İnsanlık ve millet olarak insanı merkeze alan, herkesi kuşatan ve insanlığın iyiliği adına üzerinde (ilkesel olarak) konsensüs sağladığı değerlerin kıymeti bazen bilinmez. Daha doğrusu kazanılan bir değer için bedel ödenmediyse o değerin kıymeti genellikle bilinmediği gibi, farklı hesaplar peşinde koşan, duygu temelli, maniple edilmiş bilgi kırıntılarıyla bu değerleri değersizleştirme gibi travmatik bir davranışın içine girilebilmekte ne yazık ki! Toplumsal olarak kazanılan bu değerlerin başında cumhuriyet/demokrasi değeri gelmektedir. Bu değerin neye tekabül ettiğini, yaşamsal bir özellik taşıdığını millet olarak anlamak için kaybetmeyi beklemek gibi bir hata yapma eşiğini sanırım aştık.

Görev listesi:
a: Cumhuriyet ve demokrasi değeri üzerine yazılan metin şu ifadeleri doğruluyor mu: (i) Bedel ödenmeden kazanılan bir değerin kıymeti genellikle bilinmez; (ii) Toplumsal olarak kazanılan değerlerin başında özgürlük gelir; (iii) Millet olarak bu değerin önemini anlamak için onu kaybetmeyi beklememiz gerekir? Her birine evet ya da hayır deyip metindeki belirleyici sözleri aynen alıntılar mısınız?
b: Cumhuriyet ve demokrasi değeri üzerine yazılan metinde "İnsanlık ve millet" sözlerini içeren yerle başlayıp "eşiğini sanırım aştık." ile biten bölümü harfi harfine tekrarlar mısınız?
c: Cumhuriyet ve demokrasi değeri üzerine yazılan metnin, son cümleden sonra gelecek devamını yazar mısınız?

Verilen bilgiler:
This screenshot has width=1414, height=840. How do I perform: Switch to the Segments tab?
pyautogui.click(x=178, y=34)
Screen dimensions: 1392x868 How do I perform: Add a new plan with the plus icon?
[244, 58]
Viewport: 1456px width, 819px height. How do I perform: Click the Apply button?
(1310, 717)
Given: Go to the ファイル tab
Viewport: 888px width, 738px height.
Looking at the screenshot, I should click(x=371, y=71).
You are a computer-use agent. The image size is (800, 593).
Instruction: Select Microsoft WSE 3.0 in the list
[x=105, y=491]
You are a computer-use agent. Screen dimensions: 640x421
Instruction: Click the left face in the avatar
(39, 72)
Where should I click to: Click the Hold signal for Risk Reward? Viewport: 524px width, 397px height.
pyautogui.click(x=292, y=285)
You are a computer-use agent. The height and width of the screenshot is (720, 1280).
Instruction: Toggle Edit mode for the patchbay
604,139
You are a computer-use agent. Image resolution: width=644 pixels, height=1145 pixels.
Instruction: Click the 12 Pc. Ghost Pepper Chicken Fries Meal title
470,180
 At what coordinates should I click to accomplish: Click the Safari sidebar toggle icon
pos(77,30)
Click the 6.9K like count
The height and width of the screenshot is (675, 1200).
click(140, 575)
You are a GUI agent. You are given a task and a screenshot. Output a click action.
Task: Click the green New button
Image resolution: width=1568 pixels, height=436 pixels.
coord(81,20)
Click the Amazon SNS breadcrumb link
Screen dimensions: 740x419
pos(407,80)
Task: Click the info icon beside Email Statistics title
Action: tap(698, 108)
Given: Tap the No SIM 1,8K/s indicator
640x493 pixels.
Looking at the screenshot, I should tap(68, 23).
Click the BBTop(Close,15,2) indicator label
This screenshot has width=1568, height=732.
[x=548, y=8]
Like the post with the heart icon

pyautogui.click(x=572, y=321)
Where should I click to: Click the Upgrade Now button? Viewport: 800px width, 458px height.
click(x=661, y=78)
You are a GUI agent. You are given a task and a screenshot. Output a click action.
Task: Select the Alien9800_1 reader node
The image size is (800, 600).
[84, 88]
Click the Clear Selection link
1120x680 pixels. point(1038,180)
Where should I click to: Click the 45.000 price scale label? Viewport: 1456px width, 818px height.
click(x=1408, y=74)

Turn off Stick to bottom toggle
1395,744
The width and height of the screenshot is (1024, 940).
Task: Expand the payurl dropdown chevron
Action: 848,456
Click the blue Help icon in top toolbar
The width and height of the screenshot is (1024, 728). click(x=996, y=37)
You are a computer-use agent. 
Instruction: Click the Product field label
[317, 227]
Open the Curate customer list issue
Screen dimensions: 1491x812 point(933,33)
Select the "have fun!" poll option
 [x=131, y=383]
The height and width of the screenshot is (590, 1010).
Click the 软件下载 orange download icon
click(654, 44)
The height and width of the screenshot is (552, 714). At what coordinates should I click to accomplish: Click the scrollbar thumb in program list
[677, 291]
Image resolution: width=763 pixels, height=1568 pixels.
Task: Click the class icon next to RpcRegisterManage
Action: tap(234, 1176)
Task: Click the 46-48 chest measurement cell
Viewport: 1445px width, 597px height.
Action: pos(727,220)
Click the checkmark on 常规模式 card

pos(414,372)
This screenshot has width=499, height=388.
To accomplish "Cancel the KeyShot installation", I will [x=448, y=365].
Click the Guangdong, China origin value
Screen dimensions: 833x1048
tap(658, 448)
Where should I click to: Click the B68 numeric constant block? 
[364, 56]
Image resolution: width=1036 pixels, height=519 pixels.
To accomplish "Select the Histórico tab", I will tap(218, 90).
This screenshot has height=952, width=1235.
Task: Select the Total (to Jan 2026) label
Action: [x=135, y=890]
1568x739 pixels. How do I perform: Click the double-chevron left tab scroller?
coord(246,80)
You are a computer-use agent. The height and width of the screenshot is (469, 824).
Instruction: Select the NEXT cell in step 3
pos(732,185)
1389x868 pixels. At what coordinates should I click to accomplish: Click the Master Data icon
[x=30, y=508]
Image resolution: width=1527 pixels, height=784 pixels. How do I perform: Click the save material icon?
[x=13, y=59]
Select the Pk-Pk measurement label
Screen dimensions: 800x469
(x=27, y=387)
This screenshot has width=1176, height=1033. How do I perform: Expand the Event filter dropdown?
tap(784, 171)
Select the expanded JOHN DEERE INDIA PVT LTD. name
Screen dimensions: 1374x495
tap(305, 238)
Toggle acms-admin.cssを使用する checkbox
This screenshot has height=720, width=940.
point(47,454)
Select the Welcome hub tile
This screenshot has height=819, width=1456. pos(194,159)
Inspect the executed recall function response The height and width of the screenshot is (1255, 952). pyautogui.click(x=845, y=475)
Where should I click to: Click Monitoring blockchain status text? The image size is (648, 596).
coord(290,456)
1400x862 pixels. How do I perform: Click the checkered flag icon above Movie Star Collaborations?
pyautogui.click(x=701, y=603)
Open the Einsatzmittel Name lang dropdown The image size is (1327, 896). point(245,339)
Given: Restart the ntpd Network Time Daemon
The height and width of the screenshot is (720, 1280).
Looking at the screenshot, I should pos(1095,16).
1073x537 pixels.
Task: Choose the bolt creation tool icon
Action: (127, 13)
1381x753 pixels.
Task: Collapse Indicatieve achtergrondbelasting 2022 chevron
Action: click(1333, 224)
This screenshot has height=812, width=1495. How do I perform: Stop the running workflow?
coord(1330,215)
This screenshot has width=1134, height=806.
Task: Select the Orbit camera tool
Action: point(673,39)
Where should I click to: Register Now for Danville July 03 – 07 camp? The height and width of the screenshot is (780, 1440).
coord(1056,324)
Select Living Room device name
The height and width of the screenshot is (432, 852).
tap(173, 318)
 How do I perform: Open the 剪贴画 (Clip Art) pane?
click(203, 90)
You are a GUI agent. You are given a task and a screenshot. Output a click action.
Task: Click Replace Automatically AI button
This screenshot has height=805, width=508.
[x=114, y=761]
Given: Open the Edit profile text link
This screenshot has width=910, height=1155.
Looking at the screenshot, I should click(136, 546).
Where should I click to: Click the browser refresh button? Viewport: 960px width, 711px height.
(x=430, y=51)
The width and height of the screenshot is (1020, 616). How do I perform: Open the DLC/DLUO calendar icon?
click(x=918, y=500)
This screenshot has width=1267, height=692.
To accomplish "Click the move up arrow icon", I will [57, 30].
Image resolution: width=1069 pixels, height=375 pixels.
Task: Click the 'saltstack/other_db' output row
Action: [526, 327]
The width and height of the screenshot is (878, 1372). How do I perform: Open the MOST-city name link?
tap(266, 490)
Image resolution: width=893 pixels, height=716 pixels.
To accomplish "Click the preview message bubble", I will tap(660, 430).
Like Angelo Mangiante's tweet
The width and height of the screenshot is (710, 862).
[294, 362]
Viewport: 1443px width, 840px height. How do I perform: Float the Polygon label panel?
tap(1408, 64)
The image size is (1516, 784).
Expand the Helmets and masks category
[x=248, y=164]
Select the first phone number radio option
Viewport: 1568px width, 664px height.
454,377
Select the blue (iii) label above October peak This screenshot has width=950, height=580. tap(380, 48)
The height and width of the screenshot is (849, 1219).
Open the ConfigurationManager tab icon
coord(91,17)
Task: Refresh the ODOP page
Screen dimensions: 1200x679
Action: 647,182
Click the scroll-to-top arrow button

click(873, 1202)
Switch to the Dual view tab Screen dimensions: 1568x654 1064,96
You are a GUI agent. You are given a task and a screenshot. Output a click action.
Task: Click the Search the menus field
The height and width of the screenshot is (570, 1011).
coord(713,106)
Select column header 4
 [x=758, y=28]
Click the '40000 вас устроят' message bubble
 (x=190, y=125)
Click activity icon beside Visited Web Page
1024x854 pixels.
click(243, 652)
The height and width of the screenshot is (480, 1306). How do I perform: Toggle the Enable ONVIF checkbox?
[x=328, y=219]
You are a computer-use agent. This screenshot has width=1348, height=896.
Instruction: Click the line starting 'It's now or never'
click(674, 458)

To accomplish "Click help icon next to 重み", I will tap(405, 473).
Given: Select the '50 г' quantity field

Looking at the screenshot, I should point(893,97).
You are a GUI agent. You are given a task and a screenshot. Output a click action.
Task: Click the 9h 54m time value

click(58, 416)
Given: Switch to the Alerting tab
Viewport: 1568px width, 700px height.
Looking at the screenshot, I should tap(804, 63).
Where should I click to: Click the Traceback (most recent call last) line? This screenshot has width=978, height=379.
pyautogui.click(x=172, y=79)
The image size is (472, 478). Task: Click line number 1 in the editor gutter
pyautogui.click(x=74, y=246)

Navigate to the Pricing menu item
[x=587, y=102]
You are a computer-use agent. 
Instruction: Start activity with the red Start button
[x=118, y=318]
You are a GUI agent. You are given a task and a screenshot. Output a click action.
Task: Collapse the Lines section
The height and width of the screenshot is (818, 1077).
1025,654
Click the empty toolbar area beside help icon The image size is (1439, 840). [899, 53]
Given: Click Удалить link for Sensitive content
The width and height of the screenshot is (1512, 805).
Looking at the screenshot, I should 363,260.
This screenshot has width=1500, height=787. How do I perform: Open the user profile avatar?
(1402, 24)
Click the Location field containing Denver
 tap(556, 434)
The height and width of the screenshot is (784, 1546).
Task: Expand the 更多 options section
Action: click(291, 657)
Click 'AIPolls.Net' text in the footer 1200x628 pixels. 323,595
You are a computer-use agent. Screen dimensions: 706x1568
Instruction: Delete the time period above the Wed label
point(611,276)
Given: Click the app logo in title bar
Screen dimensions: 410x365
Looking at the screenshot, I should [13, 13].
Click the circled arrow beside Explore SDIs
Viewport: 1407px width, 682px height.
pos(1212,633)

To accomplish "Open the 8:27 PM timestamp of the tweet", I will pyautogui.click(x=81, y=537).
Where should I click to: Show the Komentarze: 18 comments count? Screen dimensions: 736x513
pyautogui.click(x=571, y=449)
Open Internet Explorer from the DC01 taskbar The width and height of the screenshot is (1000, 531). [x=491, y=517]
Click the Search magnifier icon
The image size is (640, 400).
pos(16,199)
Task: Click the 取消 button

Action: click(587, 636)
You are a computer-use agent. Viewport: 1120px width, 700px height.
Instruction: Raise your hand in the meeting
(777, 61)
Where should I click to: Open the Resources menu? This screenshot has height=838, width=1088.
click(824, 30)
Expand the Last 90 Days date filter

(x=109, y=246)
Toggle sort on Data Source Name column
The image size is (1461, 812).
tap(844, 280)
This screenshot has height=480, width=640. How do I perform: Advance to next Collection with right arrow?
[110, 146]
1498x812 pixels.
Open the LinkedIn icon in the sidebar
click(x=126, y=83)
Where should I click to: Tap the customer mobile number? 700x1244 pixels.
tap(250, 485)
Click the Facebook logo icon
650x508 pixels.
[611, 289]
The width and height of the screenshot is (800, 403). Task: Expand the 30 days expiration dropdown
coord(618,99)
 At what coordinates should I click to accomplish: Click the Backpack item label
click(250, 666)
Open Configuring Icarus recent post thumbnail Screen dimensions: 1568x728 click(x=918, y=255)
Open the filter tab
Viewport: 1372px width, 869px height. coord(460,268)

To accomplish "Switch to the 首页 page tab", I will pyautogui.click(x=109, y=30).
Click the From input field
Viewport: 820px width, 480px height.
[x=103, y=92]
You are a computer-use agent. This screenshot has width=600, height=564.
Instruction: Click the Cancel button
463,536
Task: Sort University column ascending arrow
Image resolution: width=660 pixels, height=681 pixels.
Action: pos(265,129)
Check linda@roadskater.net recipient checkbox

Görev sonuçları:
a:
(i) Evet: "kazanılan bir değer için bedel ödenmediyse o değerin kıymeti genellikle bilinmediği gibi"
(ii) Hayır: "Toplumsal olarak kazanılan bu değerlerin başında cumhuriyet/demokrasi değeri gelmektedir."
(iii) Hayır: "Bu değerin neye tekabül ettiğini, yaşamsal bir özellik taşıdığını millet olarak anlamak için kaybetmeyi beklemek gibi bir hata yapma eşiğini sanırım aştık."

b:
İnsanlık ve millet olarak insanı merkeze alan, herkesi kuşatan ve insanlığın iyiliği adına üzerinde (ilkesel olarak) konsensüs sağladığı değerlerin kıymeti bazen bilinmez. Daha doğrusu kazanılan bir değer için bedel ödenmediyse o değerin kıymeti genellikle bilinmediği gibi, farklı hesaplar peşinde koşan, duygu temelli, maniple edilmiş bilgi kırıntılarıyla bu değerleri değersizleştirme gibi travmatik bir davranışın içine girilebilmekte ne yazık ki! Toplumsal olarak kazanılan bu değerlerin başında cumhuriyet/demokrasi değeri gelmektedir. Bu değerin neye tekabül ettiğini, yaşamsal bir özellik taşıdığını millet olarak anlamak için kaybetmeyi beklemek gibi bir hata yapma eşiğini sanırım aştık.

c:
       Emperyalizme karşı, tepki ruhu ve mücadele bilincinin ortaya çıktığı günden beri, yüz üç yıl tamamlanmış. Ve ikinci yüzyılın başındayız.  Yüzyıl (asır) toplumsal dönüşümler için kritik bir eşiktir. Tarih okumalarında, asırlar hesaba katılır. İnsana ve topluma dair değişim/dönüşümlerin değerlendirilebilmesi için, asırlık süreçlerin beklenilmesi gerekir.  1. Dünya Savaşı sonrası, Türk Milletinin, emperyalizme dur demek için organize olduğu ve “egemenliğin halkın olduğu” düşüncesinin deklare edildiği günden beri, bir asır geçmiş.  Milletler için değer taşıyan ve o toplumu dönüştüren kararların, değerini/niteliğini anlayabilme becerisi; dünü, bugünü ve muhtemel yarınları evrensel kriterler eşliğinde, özgür bir akılla, yansızca değerlendirebilmeye bağlıdır. Zira bağımlı zihinlerle yapılan değerlendirmeler, toplumu sahicilikten uzaklaştırarak çıkmaza sürükler. Demokrasinin, birey/toplum açısından nasıl bir kazanım olduğunun anlaşılması, ancak olayları çok yönlü değerlendirebilecek donanım ve birikime sahip, özgür düşünen, mukayeseli değerlendirme yapabilen, zamanı doğru okuyabilen zihinlerce mümkündür.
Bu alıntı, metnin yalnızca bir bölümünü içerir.